TypeWhat It MeansCommon Examples
Integrated GPUBuilt into the CPU, shares system RAMIntel UHD Graphics, AMD Radeon Graphics (Ryzen)
Dedicated GPUSeparate card with its own VRAMNVIDIA GeForce, AMD Radeon RX series
Apple Silicon GPUBuilt into Apple M-series chipsApple M2 10-core GPU

Many laptops and some desktops use both — the system switches between them automatically to balance performance and battery life. This is called switchable graphics or, in NVIDIA's implementation, Optimus technology. If you see two entries in Device Manager, this is likely why.

What the GPU Model Name Tells You

GPU names follow a rough naming logic worth understanding:

  • NVIDIA GeForce RTX / GTX — RTX cards support ray tracing and DLSS; GTX cards are an older tier without those features
  • AMD Radeon RX — AMD's mainstream desktop GPU line; higher numbers generally indicate newer or more capable tiers
  • Intel Arc — Intel's discrete GPU lineup, aimed at mainstream users
  • Laptop variants — The same model name (e.g., RTX 4070) can refer to both desktop and laptop versions, which differ significantly in power limits and performance

The number in the model name (like 4060 vs 4090, or RX 6600 vs RX 7900) indicates the generation and performance tier — but actual capabilities vary depending on the specific card variant, the system it's in, and thermal conditions.
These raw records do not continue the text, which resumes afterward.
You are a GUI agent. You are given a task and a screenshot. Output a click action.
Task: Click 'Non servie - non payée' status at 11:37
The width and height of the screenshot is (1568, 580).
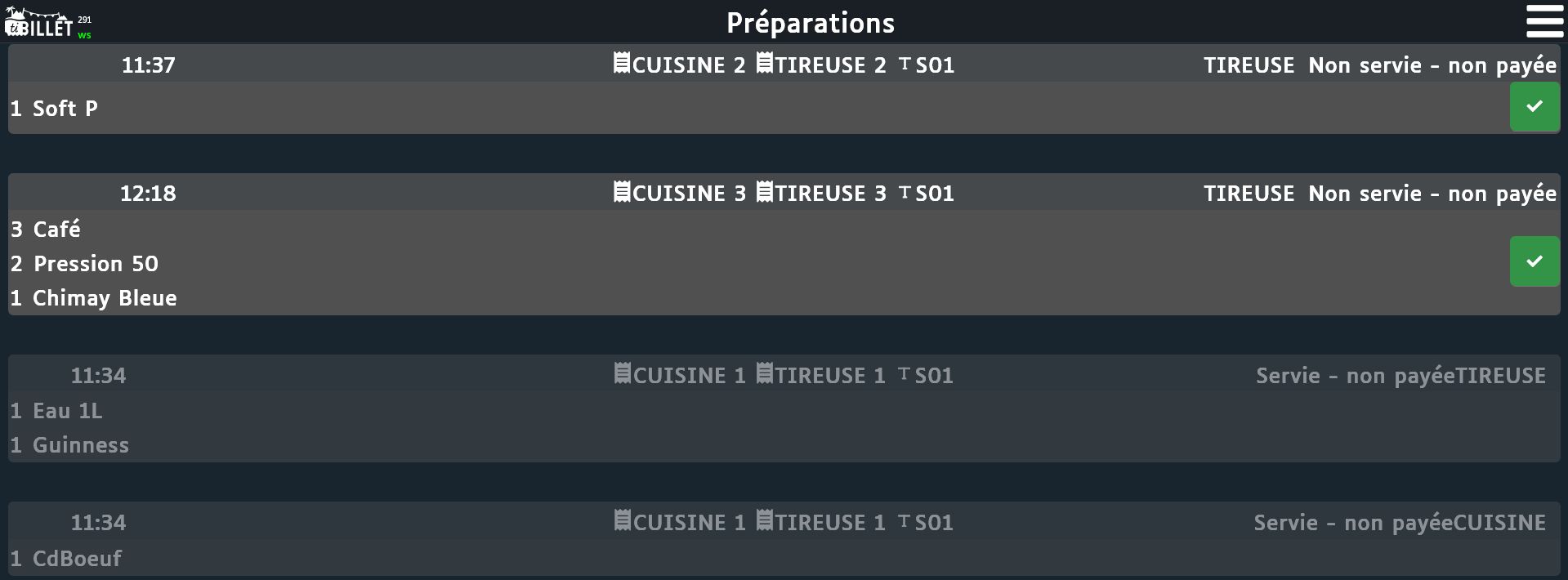[1432, 65]
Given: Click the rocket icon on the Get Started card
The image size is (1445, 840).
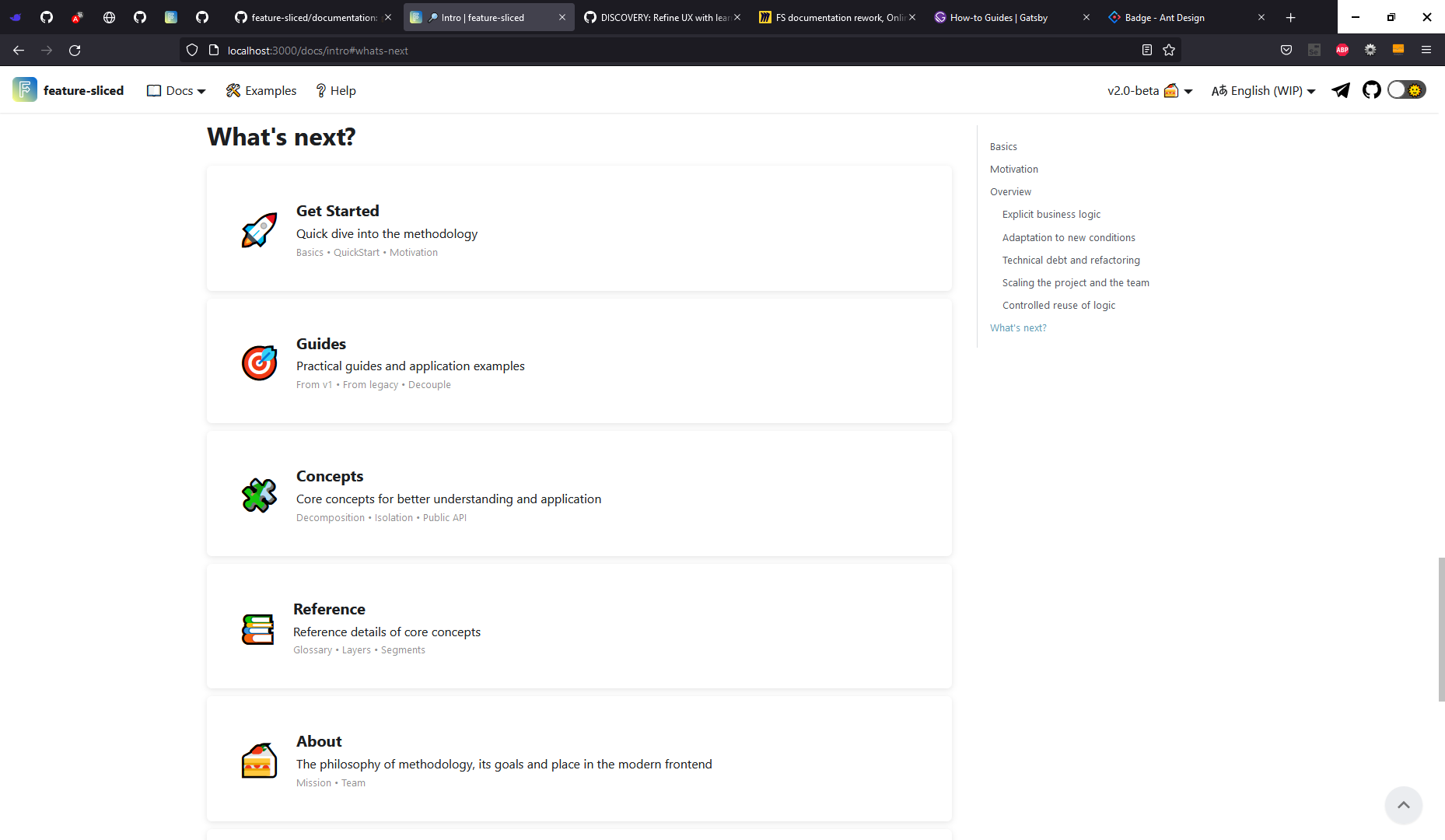Looking at the screenshot, I should pos(258,229).
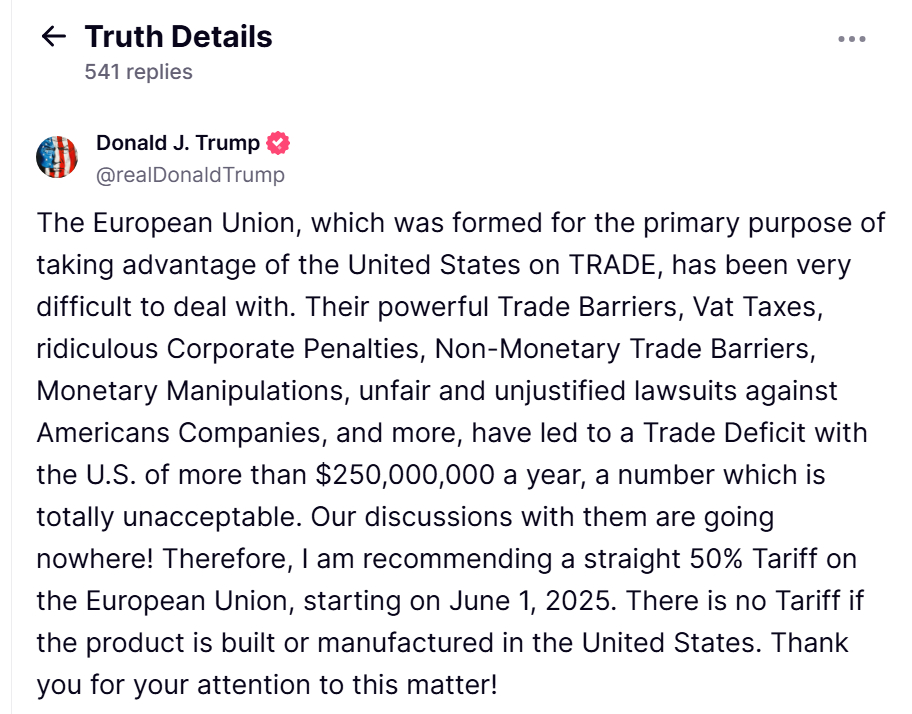Open the three-dot more options menu
Viewport: 912px width, 714px height.
(852, 39)
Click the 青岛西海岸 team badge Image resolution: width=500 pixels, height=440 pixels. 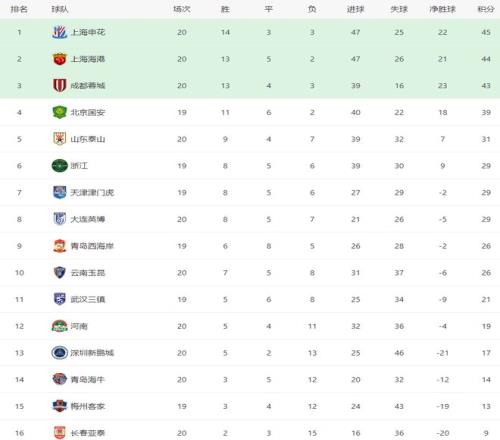point(60,246)
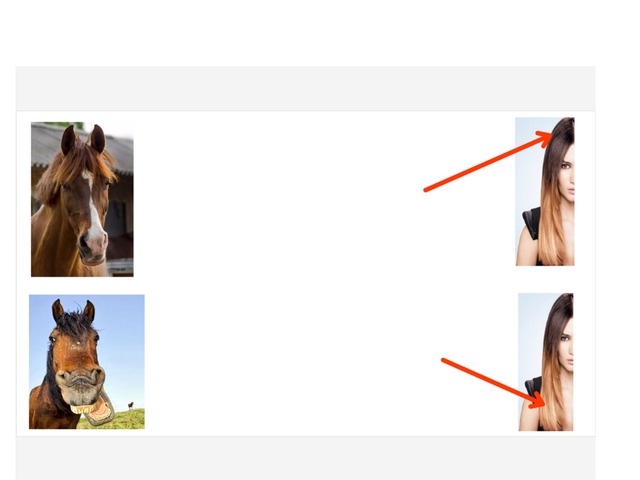Select the lower long-haired woman photo
This screenshot has width=640, height=480.
tap(546, 362)
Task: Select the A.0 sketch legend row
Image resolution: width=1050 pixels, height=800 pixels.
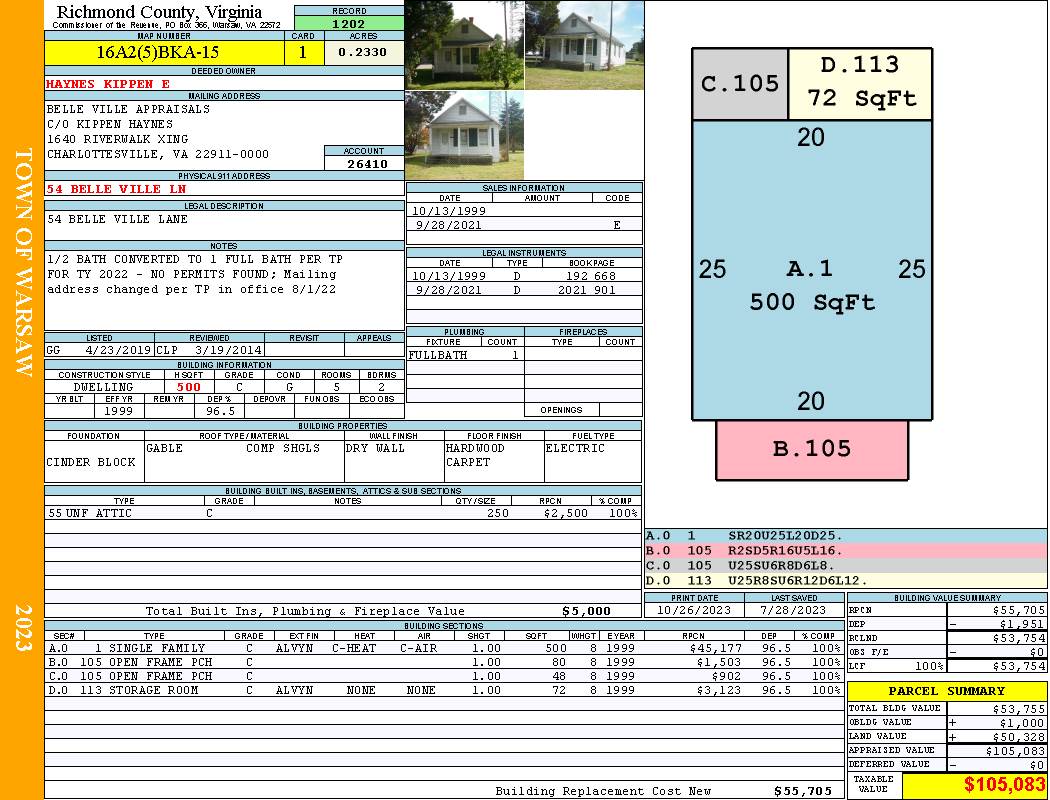Action: pos(845,536)
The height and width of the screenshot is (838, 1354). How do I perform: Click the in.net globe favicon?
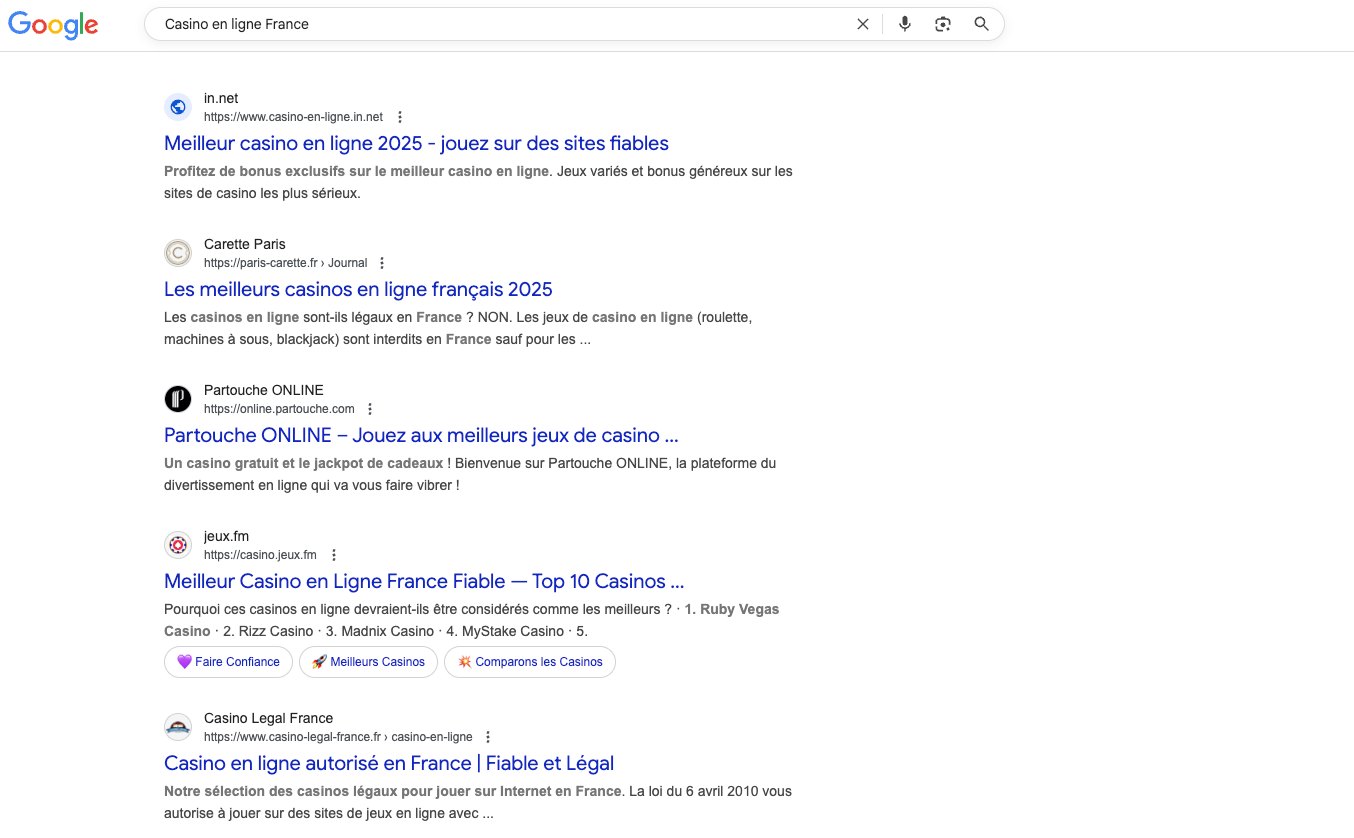(178, 107)
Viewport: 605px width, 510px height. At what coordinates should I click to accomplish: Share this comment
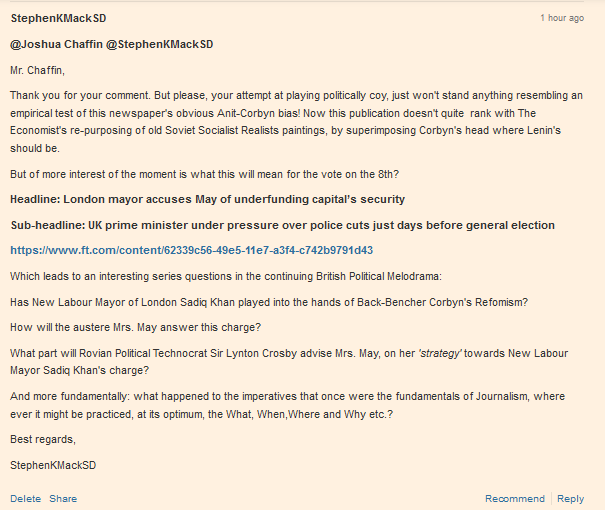click(63, 498)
Checking Your Driver Version

Once you've identified your GPU, you may also want to check the driver version, since outdated drivers can cause display issues, crashes, or missed performance improvements.

  • On Windows: In Device Manager, right-click your GPU → PropertiesDriver tab
  • On macOS: GPU drivers are bundled with macOS updates, so checking your OS version is usually enough
  • NVIDIA and AMD both offer dedicated software (GeForce Experience and AMD Software: Adrenalin Edition) that show driver version and check for updates automatically

The Variables That Shape What You Find

What you discover when you look up your GPU depends heavily on your setup:

  • Desktop vs. laptop — desktops typically have more powerful dedicated cards; many laptops rely primarily on integrated graphics
  • Age of the system — older machines may have GPUs that lack driver support for newer software or APIs
  • How the system was configured — prebuilt PCs sometimes use lower-tier GPUs even in otherwise capable machines
  • Operating system version — some diagnostic paths differ slightly between Windows 10 and 11, or between macOS versions

A gaming rig, a home office laptop, a creative workstation, and a basic all-in-one desktop will each tell a very different story once you look at what's actually handling the graphics. What that means for your specific needs — whether the GPU you have is the right one for what you're trying to do — comes down to details only your own setup can answer.